- YOUR OBJECTIVE: From the line that includes "Screen dimensions: 883x530" to the closing line of the data, please transcribe every line exactly and add nothing.

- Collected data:
+ + + +
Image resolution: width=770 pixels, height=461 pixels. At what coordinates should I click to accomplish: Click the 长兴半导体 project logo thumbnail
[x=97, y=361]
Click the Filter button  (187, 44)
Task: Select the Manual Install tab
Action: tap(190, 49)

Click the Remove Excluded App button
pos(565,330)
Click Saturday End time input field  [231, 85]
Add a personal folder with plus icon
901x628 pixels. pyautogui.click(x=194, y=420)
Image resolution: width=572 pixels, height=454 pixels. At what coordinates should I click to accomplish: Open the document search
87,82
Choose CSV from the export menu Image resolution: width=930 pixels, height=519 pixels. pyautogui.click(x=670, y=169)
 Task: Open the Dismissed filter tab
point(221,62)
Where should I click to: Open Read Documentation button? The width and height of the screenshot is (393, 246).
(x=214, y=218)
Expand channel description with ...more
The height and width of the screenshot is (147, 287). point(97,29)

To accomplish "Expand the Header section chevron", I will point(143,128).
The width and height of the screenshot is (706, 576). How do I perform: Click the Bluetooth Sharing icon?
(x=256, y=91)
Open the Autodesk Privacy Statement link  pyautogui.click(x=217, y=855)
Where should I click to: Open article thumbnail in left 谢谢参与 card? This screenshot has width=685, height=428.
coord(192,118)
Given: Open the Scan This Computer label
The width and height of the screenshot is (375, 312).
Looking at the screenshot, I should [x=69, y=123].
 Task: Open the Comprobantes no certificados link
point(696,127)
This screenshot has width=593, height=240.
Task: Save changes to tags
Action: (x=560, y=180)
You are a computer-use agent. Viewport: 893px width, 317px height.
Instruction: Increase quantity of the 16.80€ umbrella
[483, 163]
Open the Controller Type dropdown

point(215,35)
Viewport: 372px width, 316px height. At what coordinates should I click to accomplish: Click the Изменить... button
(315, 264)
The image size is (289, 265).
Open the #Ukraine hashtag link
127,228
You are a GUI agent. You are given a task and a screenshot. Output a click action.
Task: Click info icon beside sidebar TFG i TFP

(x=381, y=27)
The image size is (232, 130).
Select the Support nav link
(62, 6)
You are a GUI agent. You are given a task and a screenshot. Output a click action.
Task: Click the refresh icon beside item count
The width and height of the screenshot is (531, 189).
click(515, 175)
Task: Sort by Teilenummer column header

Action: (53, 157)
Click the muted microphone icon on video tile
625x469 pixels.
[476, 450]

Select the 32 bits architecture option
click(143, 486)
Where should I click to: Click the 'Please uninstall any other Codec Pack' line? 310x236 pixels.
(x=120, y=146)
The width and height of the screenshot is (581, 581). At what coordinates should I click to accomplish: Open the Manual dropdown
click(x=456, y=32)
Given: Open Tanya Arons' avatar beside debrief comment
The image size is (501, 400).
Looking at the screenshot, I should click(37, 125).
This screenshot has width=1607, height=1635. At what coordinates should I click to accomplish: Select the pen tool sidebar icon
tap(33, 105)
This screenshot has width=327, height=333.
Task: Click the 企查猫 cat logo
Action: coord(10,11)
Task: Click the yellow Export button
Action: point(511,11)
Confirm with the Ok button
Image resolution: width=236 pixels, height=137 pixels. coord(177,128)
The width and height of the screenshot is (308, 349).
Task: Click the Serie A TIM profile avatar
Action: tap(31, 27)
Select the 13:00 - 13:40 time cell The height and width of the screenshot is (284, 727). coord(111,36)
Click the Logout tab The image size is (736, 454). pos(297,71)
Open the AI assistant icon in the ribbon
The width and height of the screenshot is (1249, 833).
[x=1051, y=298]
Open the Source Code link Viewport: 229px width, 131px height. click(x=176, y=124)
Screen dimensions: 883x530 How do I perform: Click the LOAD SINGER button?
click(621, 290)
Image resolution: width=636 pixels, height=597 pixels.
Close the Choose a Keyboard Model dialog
+ + + +
- SOLUTION FOR THIS TASK:
Screen dimensions: 883x530 How do I perform: Click the LOAD SINGER button?
click(621, 290)
Image resolution: width=636 pixels, height=597 pixels.
Close the Choose a Keyboard Model dialog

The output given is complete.